Spontaneous Remission in a Patient With Acute Myeloid Leukemia Leading to Undetectable Minimal Residual Disease

Affiliations
Case Reports

Spontaneous Remission in a Patient With Acute Myeloid Leukemia Leading to Undetectable Minimal Residual Disease

Daniel Helbig et al. J Hematol. 2020 Apr.

Abstract

Although rare, spontaneous remission (SR) of acute myeloid leukemia (AML) has been reported in the literature, the underlying mechanisms driving remission remain unknown. However, it is most commonly associated with a preceding severe infection.

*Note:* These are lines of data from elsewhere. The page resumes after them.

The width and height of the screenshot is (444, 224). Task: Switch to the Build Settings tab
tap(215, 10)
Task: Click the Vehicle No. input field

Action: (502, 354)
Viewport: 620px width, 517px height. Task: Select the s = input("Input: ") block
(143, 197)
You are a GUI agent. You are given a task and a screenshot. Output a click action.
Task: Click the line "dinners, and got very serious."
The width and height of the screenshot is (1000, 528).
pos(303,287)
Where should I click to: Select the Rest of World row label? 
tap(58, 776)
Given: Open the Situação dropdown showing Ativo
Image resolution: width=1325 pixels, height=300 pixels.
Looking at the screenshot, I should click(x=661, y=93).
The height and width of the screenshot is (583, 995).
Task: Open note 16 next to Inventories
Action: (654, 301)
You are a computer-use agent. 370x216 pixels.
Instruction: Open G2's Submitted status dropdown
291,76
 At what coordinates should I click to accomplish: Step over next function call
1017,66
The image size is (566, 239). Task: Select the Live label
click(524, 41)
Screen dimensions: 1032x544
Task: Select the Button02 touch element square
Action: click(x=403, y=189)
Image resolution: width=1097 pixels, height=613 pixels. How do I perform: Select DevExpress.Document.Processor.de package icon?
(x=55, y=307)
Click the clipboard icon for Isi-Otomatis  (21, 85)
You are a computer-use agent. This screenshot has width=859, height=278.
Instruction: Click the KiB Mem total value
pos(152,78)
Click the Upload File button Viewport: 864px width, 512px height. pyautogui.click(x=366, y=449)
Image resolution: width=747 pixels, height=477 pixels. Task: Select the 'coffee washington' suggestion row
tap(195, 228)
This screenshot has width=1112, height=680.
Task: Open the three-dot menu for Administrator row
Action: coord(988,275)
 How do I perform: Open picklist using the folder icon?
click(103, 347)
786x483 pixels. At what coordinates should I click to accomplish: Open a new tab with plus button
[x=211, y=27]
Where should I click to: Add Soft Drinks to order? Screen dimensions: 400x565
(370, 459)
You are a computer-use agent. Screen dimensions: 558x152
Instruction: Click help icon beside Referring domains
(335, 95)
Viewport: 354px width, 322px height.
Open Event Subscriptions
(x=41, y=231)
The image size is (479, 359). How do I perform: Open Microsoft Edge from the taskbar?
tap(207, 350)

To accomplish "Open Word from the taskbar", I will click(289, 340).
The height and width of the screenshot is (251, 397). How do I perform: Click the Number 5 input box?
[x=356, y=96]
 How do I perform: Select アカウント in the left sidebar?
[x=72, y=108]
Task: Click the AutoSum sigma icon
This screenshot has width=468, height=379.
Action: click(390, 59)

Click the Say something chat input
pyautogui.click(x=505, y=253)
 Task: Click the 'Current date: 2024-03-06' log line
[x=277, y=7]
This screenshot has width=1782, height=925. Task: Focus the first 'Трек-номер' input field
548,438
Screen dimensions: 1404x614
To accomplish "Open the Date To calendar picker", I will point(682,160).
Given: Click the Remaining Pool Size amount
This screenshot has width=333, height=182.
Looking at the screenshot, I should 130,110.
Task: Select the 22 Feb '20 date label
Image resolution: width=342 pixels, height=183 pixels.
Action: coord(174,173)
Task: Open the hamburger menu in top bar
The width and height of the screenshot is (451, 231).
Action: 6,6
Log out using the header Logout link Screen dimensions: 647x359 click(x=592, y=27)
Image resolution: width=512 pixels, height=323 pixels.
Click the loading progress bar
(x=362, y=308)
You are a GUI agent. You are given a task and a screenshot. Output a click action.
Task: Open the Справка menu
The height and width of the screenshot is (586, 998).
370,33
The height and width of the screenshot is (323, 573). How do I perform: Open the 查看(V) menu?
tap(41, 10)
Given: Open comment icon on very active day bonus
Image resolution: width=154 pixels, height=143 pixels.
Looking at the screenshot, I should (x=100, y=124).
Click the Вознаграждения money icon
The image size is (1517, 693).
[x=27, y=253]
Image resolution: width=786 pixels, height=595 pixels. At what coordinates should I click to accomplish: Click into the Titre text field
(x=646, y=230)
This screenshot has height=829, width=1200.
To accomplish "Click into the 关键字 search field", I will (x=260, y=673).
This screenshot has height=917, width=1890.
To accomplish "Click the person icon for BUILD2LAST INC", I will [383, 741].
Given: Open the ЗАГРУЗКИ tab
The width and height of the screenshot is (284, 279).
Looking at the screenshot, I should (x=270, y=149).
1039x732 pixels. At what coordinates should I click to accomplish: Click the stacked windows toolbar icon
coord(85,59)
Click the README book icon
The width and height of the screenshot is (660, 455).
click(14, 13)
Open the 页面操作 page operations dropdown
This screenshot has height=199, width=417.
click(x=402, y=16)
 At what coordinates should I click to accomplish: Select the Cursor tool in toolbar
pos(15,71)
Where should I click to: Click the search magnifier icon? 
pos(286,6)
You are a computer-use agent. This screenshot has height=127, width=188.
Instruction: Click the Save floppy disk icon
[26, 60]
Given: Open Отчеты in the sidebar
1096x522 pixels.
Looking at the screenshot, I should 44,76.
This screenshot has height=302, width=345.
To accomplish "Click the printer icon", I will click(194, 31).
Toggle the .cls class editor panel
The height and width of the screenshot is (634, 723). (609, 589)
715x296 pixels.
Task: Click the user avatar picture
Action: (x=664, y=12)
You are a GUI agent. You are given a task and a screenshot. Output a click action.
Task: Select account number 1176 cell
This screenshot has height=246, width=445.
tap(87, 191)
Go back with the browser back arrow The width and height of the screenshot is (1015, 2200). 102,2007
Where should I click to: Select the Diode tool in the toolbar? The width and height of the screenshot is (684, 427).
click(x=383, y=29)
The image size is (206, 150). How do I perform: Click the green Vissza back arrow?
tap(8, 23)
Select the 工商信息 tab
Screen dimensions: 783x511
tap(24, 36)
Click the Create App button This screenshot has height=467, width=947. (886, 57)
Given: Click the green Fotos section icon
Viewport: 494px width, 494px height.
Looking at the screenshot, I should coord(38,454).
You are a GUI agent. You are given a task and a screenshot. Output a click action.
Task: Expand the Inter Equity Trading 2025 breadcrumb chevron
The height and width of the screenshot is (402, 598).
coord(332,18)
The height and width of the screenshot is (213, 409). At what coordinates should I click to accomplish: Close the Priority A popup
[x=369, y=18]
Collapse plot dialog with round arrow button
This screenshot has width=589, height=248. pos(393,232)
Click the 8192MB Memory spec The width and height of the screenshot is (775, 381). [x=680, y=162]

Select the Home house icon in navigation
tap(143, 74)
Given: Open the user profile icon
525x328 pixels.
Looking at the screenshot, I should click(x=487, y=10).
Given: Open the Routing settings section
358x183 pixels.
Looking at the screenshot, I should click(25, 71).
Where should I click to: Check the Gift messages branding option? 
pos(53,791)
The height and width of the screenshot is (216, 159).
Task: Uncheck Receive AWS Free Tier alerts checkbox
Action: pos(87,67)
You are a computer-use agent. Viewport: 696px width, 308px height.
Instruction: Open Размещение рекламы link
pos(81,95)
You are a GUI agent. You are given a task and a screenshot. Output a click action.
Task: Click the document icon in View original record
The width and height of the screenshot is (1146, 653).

We present a case of a 40-year-old man with no past medical history who presented to our hospital with severe left hip pain and fevers and was found to have AML. Chemotherapy was delayed because the patient required extensive debridement and fasciotomy of his left hip and a prolonged course of antibiotics. After his acute illness had stabilized, a repeat bone marrow biopsy was performed which showed no abnormal myeloid blasts and resolution of his original cytogenetic and molecular abnormalities. At the time of this writing, our patient remains in remission with undetectable minimal residual disease (MRD), now 14 months from his initial diagnosis of AML.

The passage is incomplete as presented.